*** STORED DATA Section Begins ***

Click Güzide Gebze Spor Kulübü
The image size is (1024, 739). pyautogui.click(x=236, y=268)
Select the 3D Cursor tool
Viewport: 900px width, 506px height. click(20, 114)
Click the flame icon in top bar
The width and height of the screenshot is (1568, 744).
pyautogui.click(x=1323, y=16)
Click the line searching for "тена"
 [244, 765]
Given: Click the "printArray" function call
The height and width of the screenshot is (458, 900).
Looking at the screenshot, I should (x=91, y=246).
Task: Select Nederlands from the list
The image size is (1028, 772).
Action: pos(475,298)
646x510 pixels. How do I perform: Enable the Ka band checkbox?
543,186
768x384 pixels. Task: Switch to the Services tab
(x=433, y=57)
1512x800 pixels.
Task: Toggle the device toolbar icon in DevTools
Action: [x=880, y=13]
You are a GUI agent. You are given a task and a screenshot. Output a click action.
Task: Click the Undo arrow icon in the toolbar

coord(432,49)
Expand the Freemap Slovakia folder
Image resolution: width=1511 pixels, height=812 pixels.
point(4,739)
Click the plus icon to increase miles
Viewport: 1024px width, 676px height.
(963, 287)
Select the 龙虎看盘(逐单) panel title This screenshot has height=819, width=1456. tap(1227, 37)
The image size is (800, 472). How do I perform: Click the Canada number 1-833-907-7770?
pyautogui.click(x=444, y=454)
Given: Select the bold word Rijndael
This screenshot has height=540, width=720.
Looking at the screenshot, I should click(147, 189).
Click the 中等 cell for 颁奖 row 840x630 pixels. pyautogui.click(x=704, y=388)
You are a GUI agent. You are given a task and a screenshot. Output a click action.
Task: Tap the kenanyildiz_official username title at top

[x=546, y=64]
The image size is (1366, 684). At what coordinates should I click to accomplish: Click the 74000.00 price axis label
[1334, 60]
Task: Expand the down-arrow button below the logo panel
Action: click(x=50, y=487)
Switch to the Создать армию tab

*** STORED DATA Section Ends ***

Repeat the line that contains "768x384 pixels. Task: Switch", then every line after it until the records end, with nothing added.

768x384 pixels. Task: Switch to the Services tab
(x=433, y=57)
1512x800 pixels.
Task: Toggle the device toolbar icon in DevTools
Action: [x=880, y=13]
You are a GUI agent. You are given a task and a screenshot. Output a click action.
Task: Click the Undo arrow icon in the toolbar

coord(432,49)
Expand the Freemap Slovakia folder
Image resolution: width=1511 pixels, height=812 pixels.
point(4,739)
Click the plus icon to increase miles
Viewport: 1024px width, 676px height.
(963, 287)
Select the 龙虎看盘(逐单) panel title This screenshot has height=819, width=1456. tap(1227, 37)
The image size is (800, 472). How do I perform: Click the Canada number 1-833-907-7770?
pyautogui.click(x=444, y=454)
Given: Select the bold word Rijndael
This screenshot has height=540, width=720.
Looking at the screenshot, I should click(147, 189).
Click the 中等 cell for 颁奖 row 840x630 pixels. pyautogui.click(x=704, y=388)
You are a GUI agent. You are given a task and a screenshot. Output a click action.
Task: Tap the kenanyildiz_official username title at top

[x=546, y=64]
The image size is (1366, 684). At what coordinates should I click to accomplish: Click the 74000.00 price axis label
[1334, 60]
Task: Expand the down-arrow button below the logo panel
Action: click(x=50, y=487)
Switch to the Создать армию tab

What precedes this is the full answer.